By Todd Smith

It's the buzz word of the 90's for manufacturers of musical equipment. Music and recording magazines are saturated with the ads: "Digital this, digital that…" The message is that, if it's digital, it must be great. They don't say how or why, we are just asked to believe in the mystical powers of digital technology. Analog is dead, they say, and good riddance to all things analog.

But I'm here to tell ya, just because it's digital does not mean it sounds good. There are many links in the signal chain, and each one has to be strong in order to get a good sound. Let's use the signal path of the recording process as an example.

First step in the chain is the source; the instrument or the vocalist. If there is a most important step, this is it. Recorders are like computers (sometimes they actually are computers): garbage in, garbage out. Most of the work on the sound should happen at this stage, getting the source to sound good. The job of the signal chain should be to faithfully translate the sound waves into an electronic signal. Therefore, if you sound bad in the shower, you're gonna sound bad in the studio, too, digital or not.
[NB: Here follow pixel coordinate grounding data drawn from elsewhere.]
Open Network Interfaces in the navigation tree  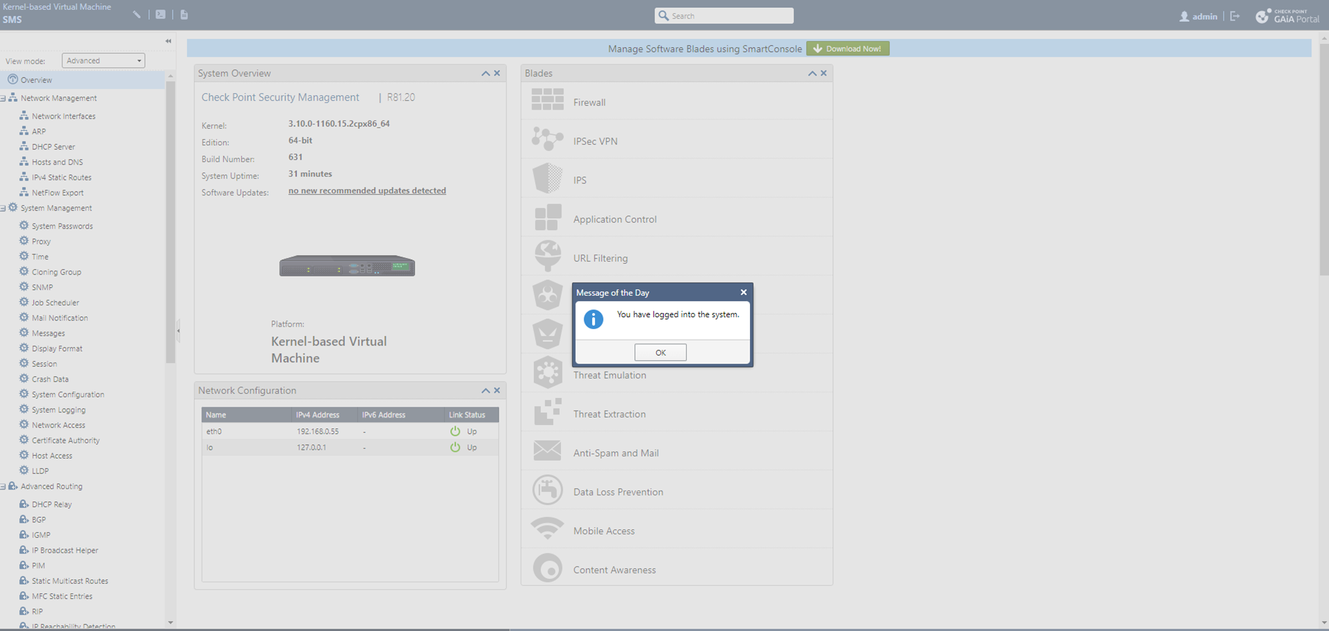point(63,116)
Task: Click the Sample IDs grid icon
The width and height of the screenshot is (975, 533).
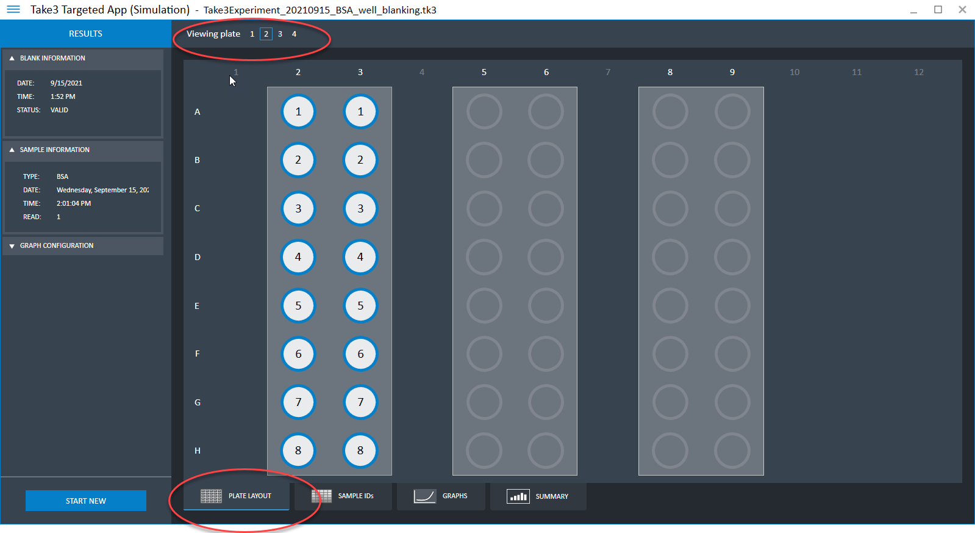Action: tap(321, 496)
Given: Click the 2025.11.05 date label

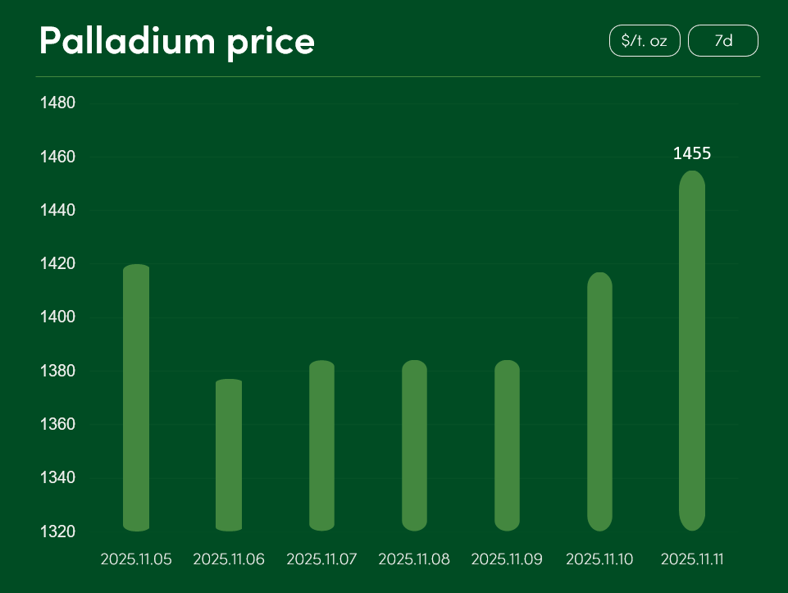Looking at the screenshot, I should pyautogui.click(x=136, y=559).
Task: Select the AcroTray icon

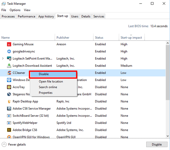Action: click(x=9, y=87)
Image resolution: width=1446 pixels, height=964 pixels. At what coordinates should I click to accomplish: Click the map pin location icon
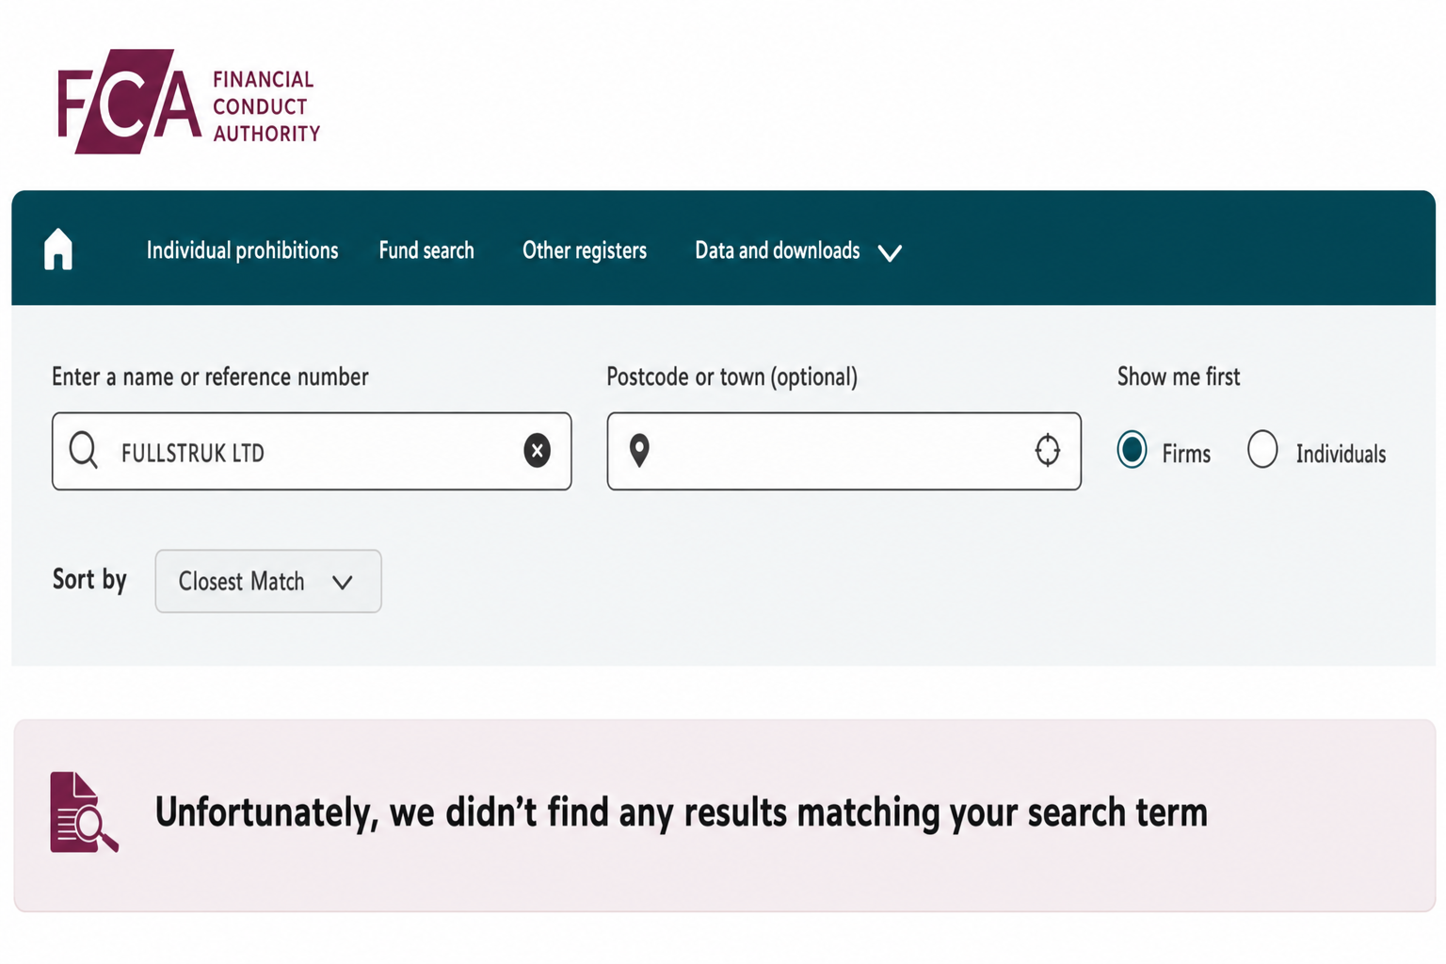pos(639,450)
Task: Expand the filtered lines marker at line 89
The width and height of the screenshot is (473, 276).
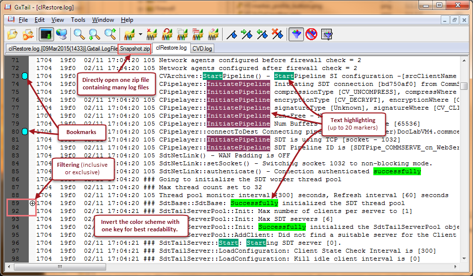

Next step in the chain is the microphone. A golden voice will lose its luster once it passes through the poor electronics in a crappy mic. No amount of digital anything can rescue that signal.

After the microphone comes the preamplifier. This may be the most commonly overlooked stop on the signal path. Consoles have on-board preamps that do pass signal to the recorder, but how good are they? Oh, they pass signal… but a good outboard preamp can dramatically improve the quality of a recording.

Only now do we come to our storage medium, which historically has been an analog tape recorder, but nowadays could be a digital tape or a hard disk. But before we can record onto a digital tape or a disk, we must convert the signal, which up to this point has been analog, into digital code, the mighty ones and zeroes. And once again, we have another variable that will influence the final output quality of a digital recording: how good are the analog to digital converters?

For example, a DAT machine that costs $1000 has on-board analog to digital converters, as well as digital to analog converters on the outputs for playback, and a bunch of other stuff that makes up a DAT machine, all of which put together make it cost $1000.

And then there are outboard converters, dedicated solely to the task of turning your analog signal into digital code and back again, which can cost upwards of $3000. It's like the preamps on an inexpensive console: which will sound better, the converter that is "included" with the DAT machine, or the converter that costs three times what the whole DAT machine costs?

Once you have converted your analog signal into digital code, you are home free. From this point on, it's simply a matter of storing all those numbers. And since it is just a bunch of numbers, there is no quality issue; the numbers are either there, or they're not.

So, no matter what they tell ya, analog is here to stay, because all sound is born as an analog wave, and that's the only way it can go into our ears. If it's captured and coded as digital information in the meantime, well, that's okay, but it doesn't necessarily mean it's still going to sound good when it comes back.